Perguntas para responder:
a) Copie da entrevista o trecho que vai de "Teu trabalho é, em" até "complexidade do real.".
b) Resuma a entrevista em duas frases.

:: Texto fornecido ::

Entrevista com Eliane Brum, jornalista e escritora.
Teu trabalho é, em alguma medida, o de escritora tanto quanto o de jornalista?
Para mim, jornalista é um contador de histórias reais. Sempre vi o ofício dessa forma. Nesse sentido, como repórter, sou uma escritora de histórias reais. Fico muito honrada quando identificam meu trabalho com o jornalismo literário, mas pessoalmente acho que o jornalismo não precisa ser adjetivado literário, investigativo etc. Implico um pouco com classificações e jargões. Correndo o risco de ser simplista, acho que existe bom jornalismo e mau jornalismo. Bom jornalismo é aquele que apura exaustivamente todos os detalhes da realidade sobre a qual vai contar. Vai muito além do fulano disse ontem, sicrano confirmou... O bom jornalista recusa-se a ser reduzido a um aplicador de aspas em série, porque reduzir o mundo apenas ao que é dito é reduzir a complexidade do real.

:::
:: Linhas apresentadas ::

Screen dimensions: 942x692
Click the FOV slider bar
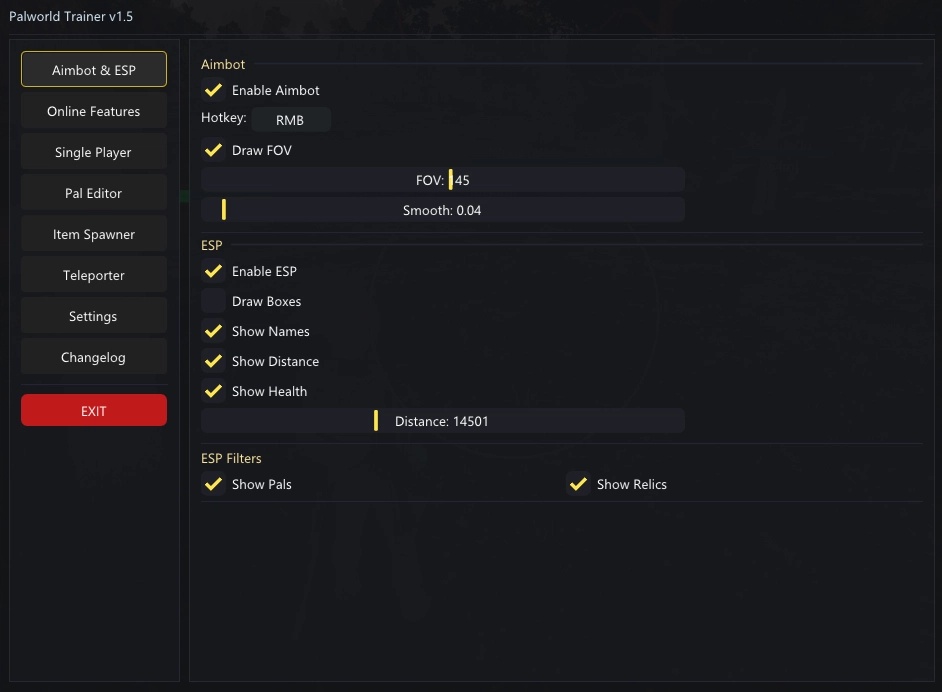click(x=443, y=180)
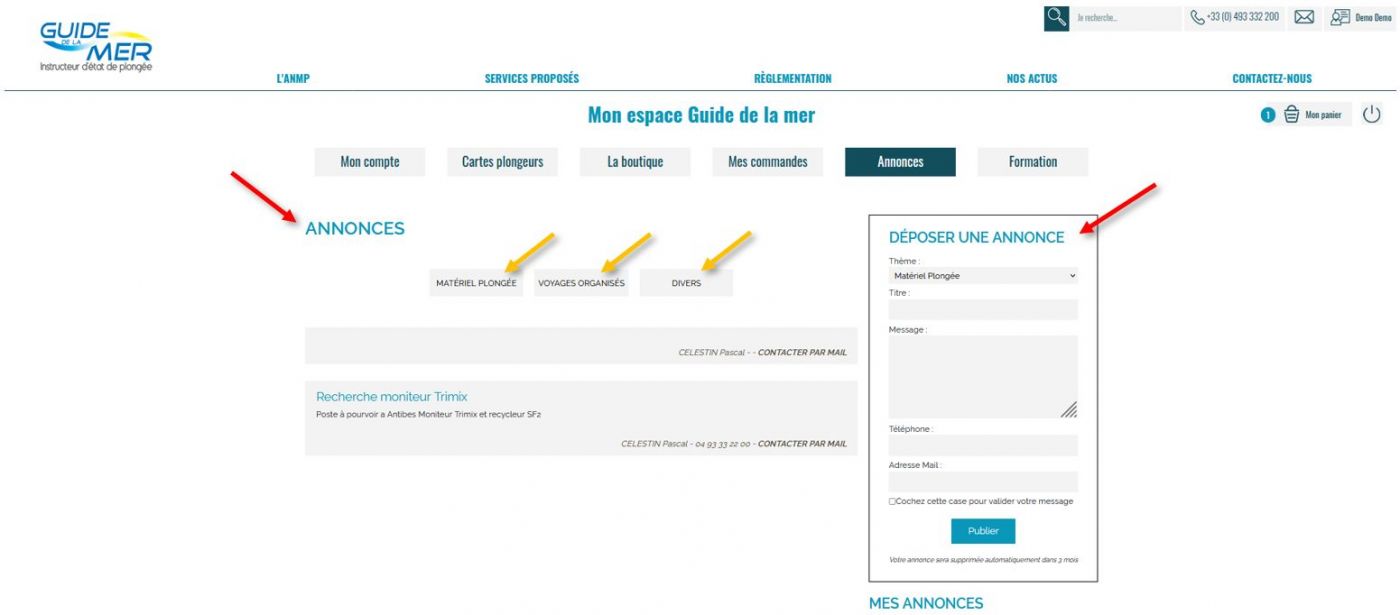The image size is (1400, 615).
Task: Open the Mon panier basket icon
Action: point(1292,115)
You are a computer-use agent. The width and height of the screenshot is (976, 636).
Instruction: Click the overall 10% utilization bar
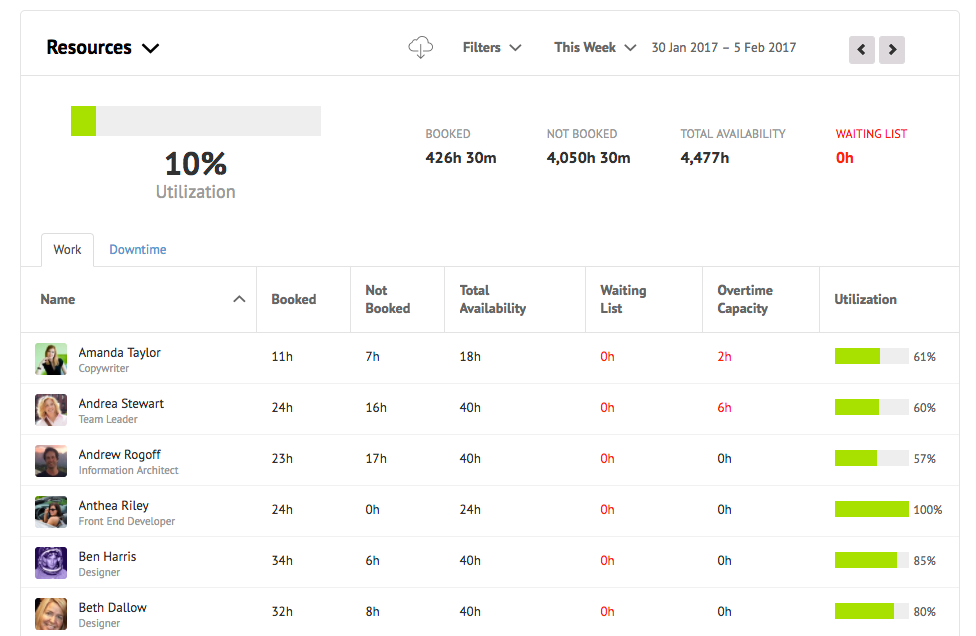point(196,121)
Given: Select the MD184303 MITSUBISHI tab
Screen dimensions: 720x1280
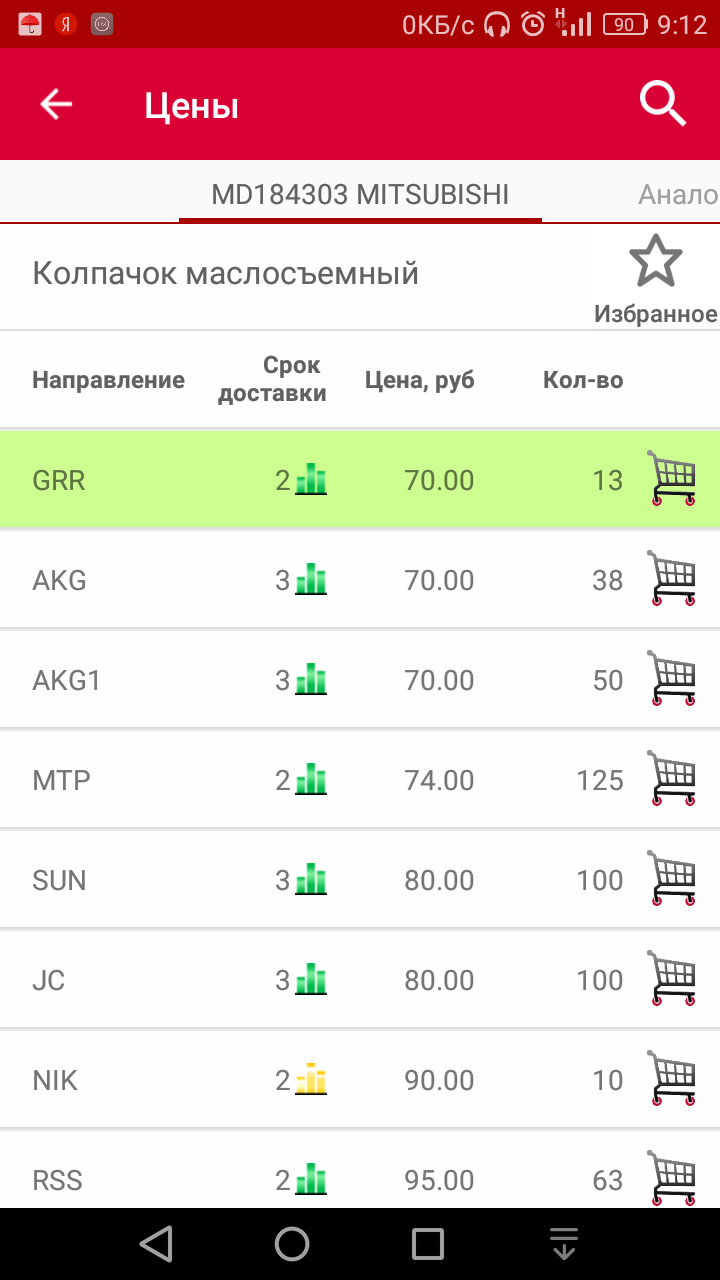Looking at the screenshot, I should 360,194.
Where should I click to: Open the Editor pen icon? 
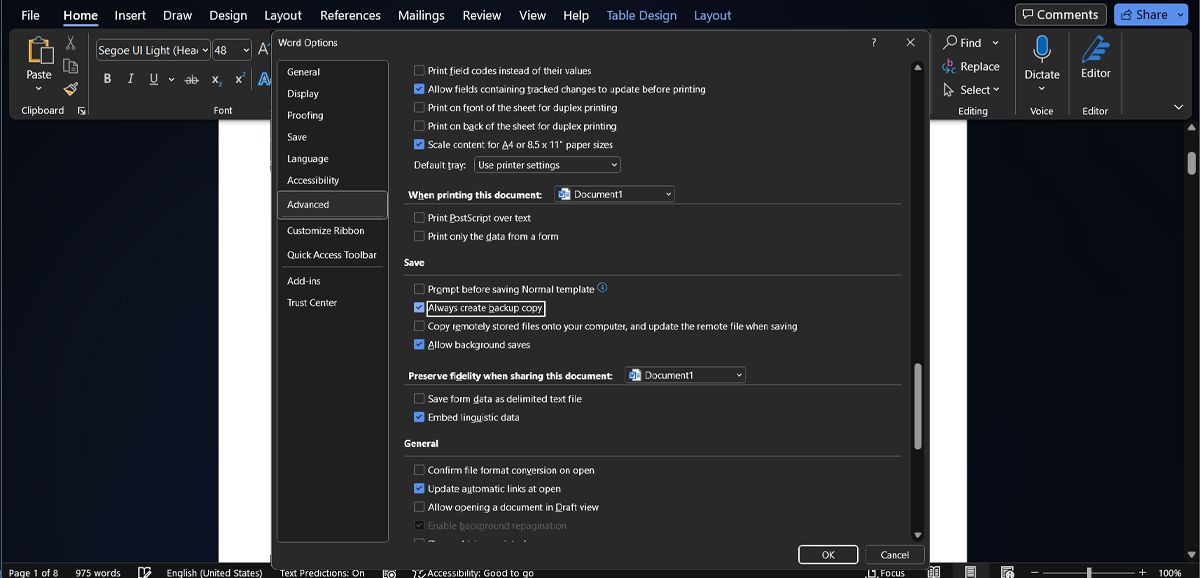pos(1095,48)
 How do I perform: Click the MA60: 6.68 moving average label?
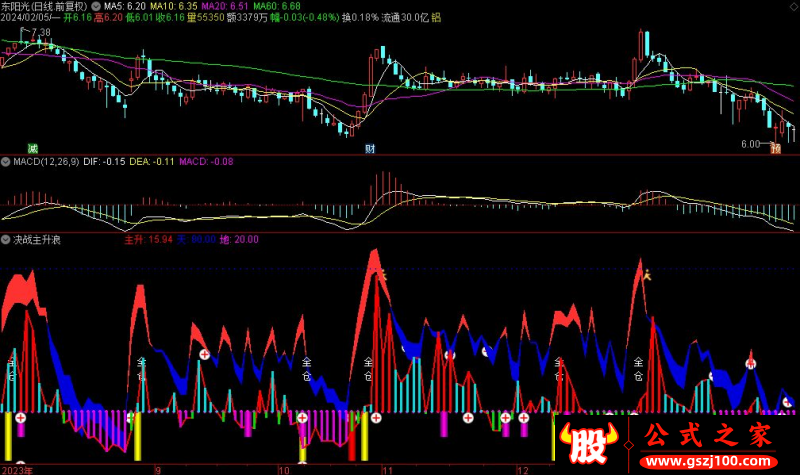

:::

Respostas do exercício:
a)
Teu trabalho é, em alguma medida, o de escritora tanto quanto o de jornalista?
Para mim, jornalista é um contador de histórias reais. Sempre vi o ofício dessa forma. Nesse sentido, como repórter, sou uma escritora de histórias reais. Fico muito honrada quando identificam meu trabalho com o jornalismo literário, mas pessoalmente acho que o jornalismo não precisa ser adjetivado literário, investigativo etc. Implico um pouco com classificações e jargões. Correndo o risco de ser simplista, acho que existe bom jornalismo e mau jornalismo. Bom jornalismo é aquele que apura exaustivamente todos os detalhes da realidade sobre a qual vai contar. Vai muito além do fulano disse ontem, sicrano confirmou... O bom jornalista recusa-se a ser reduzido a um aplicador de aspas em série, porque reduzir o mundo apenas ao que é dito é reduzir a complexidade do real.

b) Eliane Brum vê o jornalista como um contador de histórias reais e, por isso, se considera uma escritora de histórias reais, embora ache que o jornalismo não precisa ser adjetivado como literário ou investigativo. Para ela existe bom e mau jornalismo, e o bom apura exaustivamente os detalhes da realidade em vez de se reduzir a aplicar aspas em série.